Dell node issues

This topic provides a comprehensive list of common troubleshooting steps and known issues that may arise while working with the Dell nodes.

Unable to add node to OpenShift Container Platform

Problem statement
The node cannot be added to the OpenShift® Container Platform cluster.
Cause
The issue might be caused by a hung power operation (powerop) for the node. This can be identified by checking the logs on the system.
Symptoms
  • The power operation is not progressing.
  • The live powerop CR logs for the node are blank or do not show any activity.
  • The powerop CR is not getting updated.
Resolution
To resolve this issue, follow these steps:
  1. Check the live logs on the system for the powerop operation.
  2. If the logs are blank or not updating, delete the powerop CR by running the following commands in the ibm-spectrum-fusion-ns namespace:
    oc get cpr
    oc delete cpr <node-powerop-cr-name>
    Important: Wait for the command to delete the powerop CR. Avoid forceful deletion as it may cause further issues.
  3. After deleting the powerop CR, verify if the node can be added to the OpenShift Container Platform cluster.
  4. If the issue persists, contact IBM support .
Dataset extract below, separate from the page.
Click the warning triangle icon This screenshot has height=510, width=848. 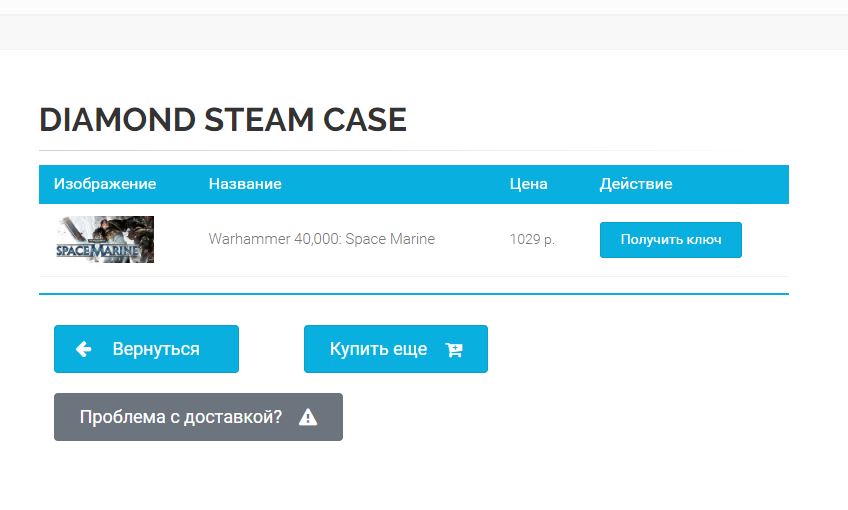308,418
Unable to add GPU node to compute cluster

Problem statement
Unable to add a GPU node to the compute cluster due to a failure in importing the system configuration.
Symptoms
When attempting to add a Dell GPU DG4 node to the compute cluster, the following issues occur:
  • Dell iDRAC issue (LC068) causes the GPU node configuration to fail in IBM Fusion compute configuration CR.
  • Failure to set the network boot order while adding the node to the OpenShift Container Platform due to a Redfish call error. The error message indicates: errorCode: SYS011, message: Pending configuration values are already committed, unable to perform another set operation.
Cause
The cause of the issue is attributed to a Dell iDRAC issue (LC068) and a Redfish call failure to set PXE settings.
Resolution
To resolve this issue, contact IBM support.
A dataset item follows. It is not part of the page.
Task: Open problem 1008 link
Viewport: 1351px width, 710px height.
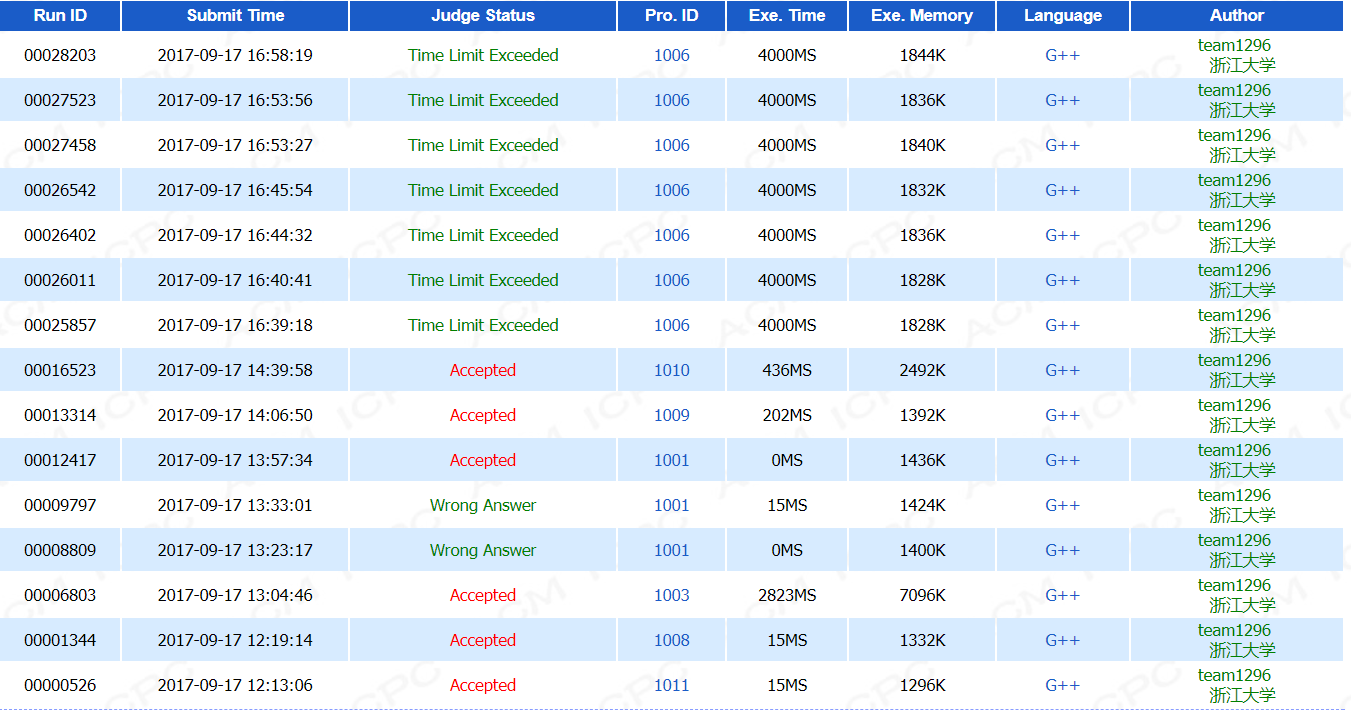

Dell nodes job queue creation fails

Problem statement
Dell nodes job queue creation fails due to internal memory overload.
Cause
Due to a bug in the LCLogAggregation function in current versions of iDRAC, an issue has arisen with the management of event logs within the internal Lifecycle Controller (LCC) partition. This malfunction causes iDRAC to encounter an internal error, which prevents the creation of configuration jobs. As a result, node configuration changes cannot be applied because the internal memory lacks sufficient space to accommodate new tasks. An following is an example error that is seen from the terminal when you try to create the job:
racadm>>jobqueue create BIOS.Setup.1-1 -s TIME_NOW -r pwrcycle
ERROR: JCP012: The operation failed due to an internal iDRAC error.
Retry the operation. If the issue persists, reset iDRAC and retry the operation.
racadm>>
Resolution
  1. Get the ini file to send to Dell support team:
    racadm -r <iDRAC ip> -u <iDRAC user> -p <iDRAC password> debug unblock rootshellash <date(yyyy-mm-dd)> <date next month(yyyy-mm-dd)> -f <service tag>.ini
    For example:
    racadm -r 169.253.1.3 -u root -p calvin debug unblock rootshellash 2025-08-20 2025-09-20 -f JW47NW3.ini
  2. With the new ini file from Dell support team enable "debug grant":
    racadm -r <iDRAC IP> -u <iDRAC user> -p <iDRAC password> debug grant -f <service tag>.ini
    For example:
    racadm -r <iDRAC IP> -u root -p calvin debug grant -f Case_#214177489_-_4X47NW3.ini
  3. Ssh to iDRAC:
    ssh <iDRAC IP>
  4. Open debug mode:
    debug invoke rootshellash
  5. Change to root:
    /tmp $ su -
  6. Extract the event.log:
    /home/root# scp /flash/data1/LCL/event.log root@1<iDRAC IP>:/tmp
  7. Remove event-log:
    /home/root# rm /flash/data1/LCL/event.log
  8. Disable LCLogAggregation:
    set iDRAC.Logging.LCLogAggregation 0
  9. Reset iDRAC:
    racreset
  10. Wait for two to five minutes and check if the jobqueue command is working.

XLR660 iDRAC dedicated network port failover limitation

Problem statement
The XLR660 includes a dedicated iDRAC (Integrated Dell Remote Access Controller) network port to provide out-of-band management capabilities and this dedicated iDRAC port does not support network failover. If the iDRAC port loses connectivity, the system does not automatically reroute management traffic through other available network interfaces.
Service impact
In such failover scenarios, the IBM Fusion user interface may display a Error Connecting to Node message on the nodes page. It impacts the hardware monitoring and firmware monitoring capabilities, which retrieve the system information, adapter information, storage information, firmware status and power operation of IBM Fusion get fail.
Resolution
If you see this issue, contact IBM support.